## Text segment
This search for uncorrupted nature led Wilde to a ferocious individualism, ironically attained by means that in the nineteenth century were considered criminal: sexual deviancy. Dollimore relates Wilde's homosexuality to the search for self-identity, suggesting that he creates a natural self only by casting down "a Protestant ethic and high bourgeois moral rigor and repression that generated a kind of conformity which Wilde scorned." (p.3) Wilde brought about this internal upheaval, or recreation as Dollimore puts it, in many young disciples (significantly Gide, who is most vocal about reporting the chaos it threw into his life). This practice, somewhat of a game to Wilde, calls to mind The Picture of Dorian Gray, in which young Dorian is seduced and corrupted by the older Lord Henry, who attempts to both free the beautiful boy from convention and entertain himself.

## Activities
• 1. According to the passage on Wilde's individualism, who seduces and corrupts young Dorian in The Picture of Dorian Gray?
• 2. Translate this sentence from the passage on Wilde's individualism into Spanish: "This search for uncorrupted nature led Wilde to a ferocious individualism, ironically attained by means that in the nineteenth century were considered criminal: sexual deviancy."

## Dataset excerpts
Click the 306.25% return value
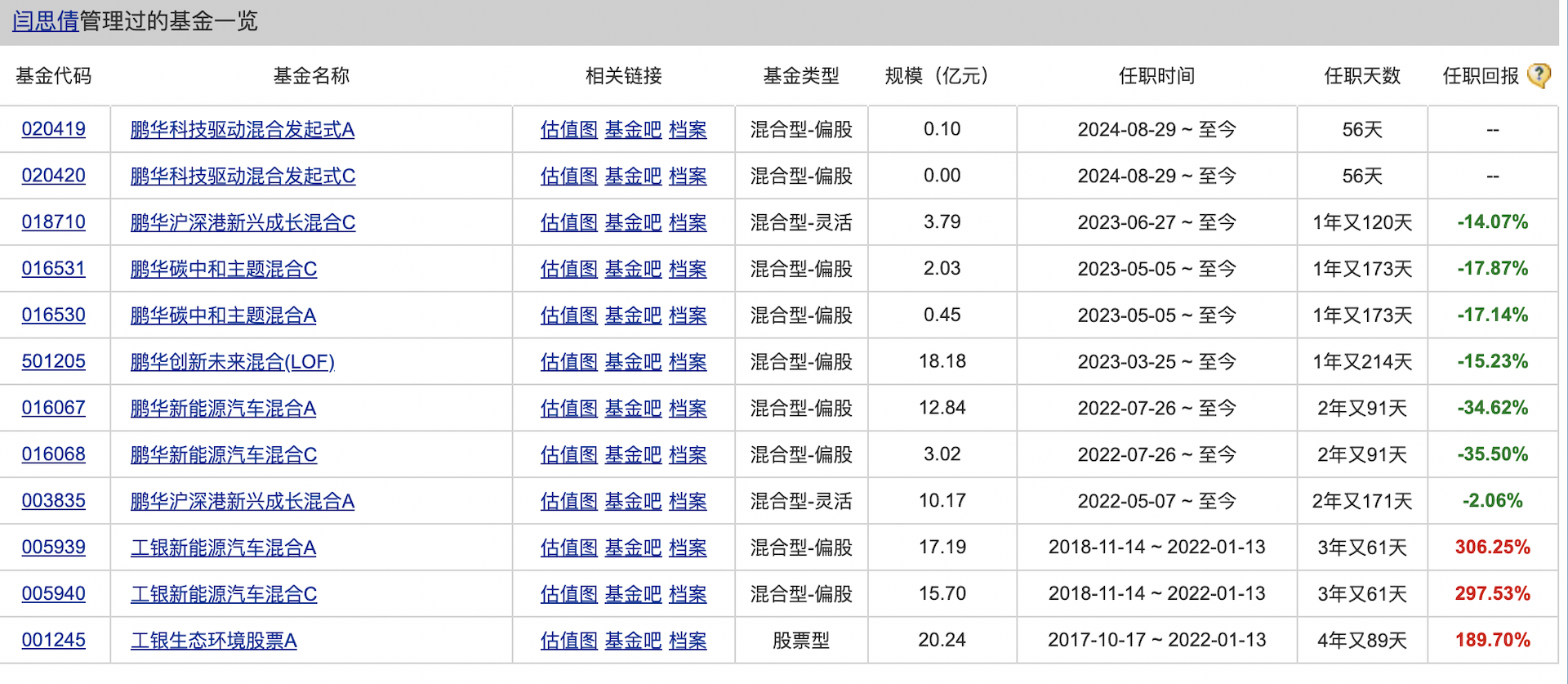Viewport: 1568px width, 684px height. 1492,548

==

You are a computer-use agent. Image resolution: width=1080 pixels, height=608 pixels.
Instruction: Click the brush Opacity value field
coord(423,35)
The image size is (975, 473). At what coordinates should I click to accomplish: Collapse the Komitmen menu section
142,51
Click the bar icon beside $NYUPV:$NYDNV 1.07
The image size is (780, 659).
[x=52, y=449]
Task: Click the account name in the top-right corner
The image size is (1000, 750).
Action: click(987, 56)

## Answers by item number
• 1. The older Lord Henry

• 2. Esta búsqueda de una naturaleza incorrupta llevó a Wilde a un individualismo feroz, alcanzado irónicamente por medios que en el siglo XIX se consideraban criminales: la desviación sexual.